According to CMS, it “uses … contractors to help administer the Medicare and Medicaid programs in an effort to reduce burden upon providers.” But providers are feeling increasingly burdened with the seemingly never-ending requests by different contractors and auditors.
Here is a partial list of contractors who at one time or another may be calling up a provider or knocking on their door, looking for information.
First there is the general category of claims processing contractors, now mainly known as “Medicare administrative contractors” (MACs) but also referred to, still, in statutes, laws and judicial decisions, as fiscal intermediaries or carriers. MACs are involved in the first level of appeals and may contact providers for a variety of reasons, including the resolution of issues regarding initial and renewal enrollment applications; providing education and guidance on procedures for billing Medicare; resolving issues regarding claims; requesting medical records related to claims that have been submitted so the MAC can perform a medical review; paying providers for approved claims or explaining why some claims are not processed or are denied; and recovering overpayments on claims previously processed. CMS uses Qualified Independent Contractors to conduct reconsiderations, the second level of appeals.
Then there are Program Integrity Contractors which include Program Safeguard Contractors (PSCs) and Zone Program Integrity Contractors (ZPICs), which are gradually replacing the PSCs. These contractors are charged with identifying cases of suspected fraud and taking appropriate actions.

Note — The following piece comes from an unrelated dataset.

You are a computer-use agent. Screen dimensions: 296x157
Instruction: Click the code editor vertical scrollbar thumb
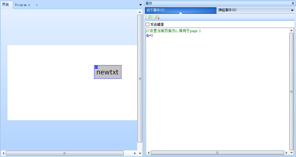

Through the Comprehensive Error Rate Testing (CERT) program, CMS uses contractors to randomly test submitted claims for improper payments. Through the Payment Error Rate Measurement (PERM) program, CMS reviews a sample of Medicaid claims in one-third of the states each year to develop a national estimate of improper payments. CMS also uses Medicaid Integrity Contractors (MICs) that analyze Medicaid claims data to investigate suspected/potential provider fraud, waste, or abuse; audit provider claims and identify overpayments; and provide education to providers and others on payment integrity and quality-of-care issues.
CMS uses Specialty Medical Review Contractors to conduct medical review studies of Part A and B claims, which allow CMS to better understand trends in billing behavior that may lead to improper payments. CMS also uses a single Medicare Coordination of Benefits Contractor to support the collection, management, and reporting of other insurance coverage of Medicare beneficiaries.
Quality Improvement Contractors (QIOs)–one for each state–provide quality of care review services and conduct quality improvement projects. QIOs are private, mostly not-for-profit organizations, staffed by professionals, mostly doctors.
Recovery Audit Contractors. Probably the most high-profile type of contractor in recent years is the Recovery Audit Contractor (RAC). CMS uses RACs to identify and correct underpayments and overpayments. There are four RACs nationally and their responsibilities include working with providers to detect and correct Medicare and Medicaid improper payments.
As noted in a recent blog, in the fourth quarter of 2012, hospitals reported over 60,000 requests for medical records from RACs. Most hospitals spent over $10,000 responding to RAC requests, while 13 percent spent over $100,000 in the fourth quarter responding to requests. According to the American Hospital Association, hospitals reported appealing more than 40% of all RAC denials, with a 72% success rate in the appeals process.
To address concerns about the recovery audit contractor program in particular, two Republican congressmen have re-introduced legislation, “The Medicare Audit Improvement Act” (HR 1250). Among other things, the legislation would reinstate and make statutory a hard cap on Additional Document Requests (ADRs) on the part of Medicare auditors to 2 percent of hospital claims with a maximum of 500 ADRs per 45 days. It also would assess penalties for auditors that do not comply with basic program requirements such as deadlines and issuance of “demand letters.”
New types of contractors. At the American Health Lawyers Association Institute on Medicare and Medicaid Payment Issues in Baltimore, Judith Waltz, an attorney with Foley and Lardner in San Francisco, noted that there are even more types of contractors starting to monitor Medicare providers. “National Site Visit Contractors,” part of the National Fraud Prevention Program, will be used as part of a new site visit verification process that will screen new providers and suppliers to keep questionable ones from enrolling in the Medicare program. An Automated Provider Screening (APS) process will validate provider and supplier enrollment application information using various public and private databases as well as automatically check other databases.
Karen Jackson, director of CMS’ Medicare Contractor Management Group, noted that in the Office of Inspector General’s work plan for 2013 there are 17 different studies of contractor operations in progress, covering just about every type of contractor described here. So, even as the contractors are more closely watching health care providers, both the executive and legislative branches are more closely watching the contractors.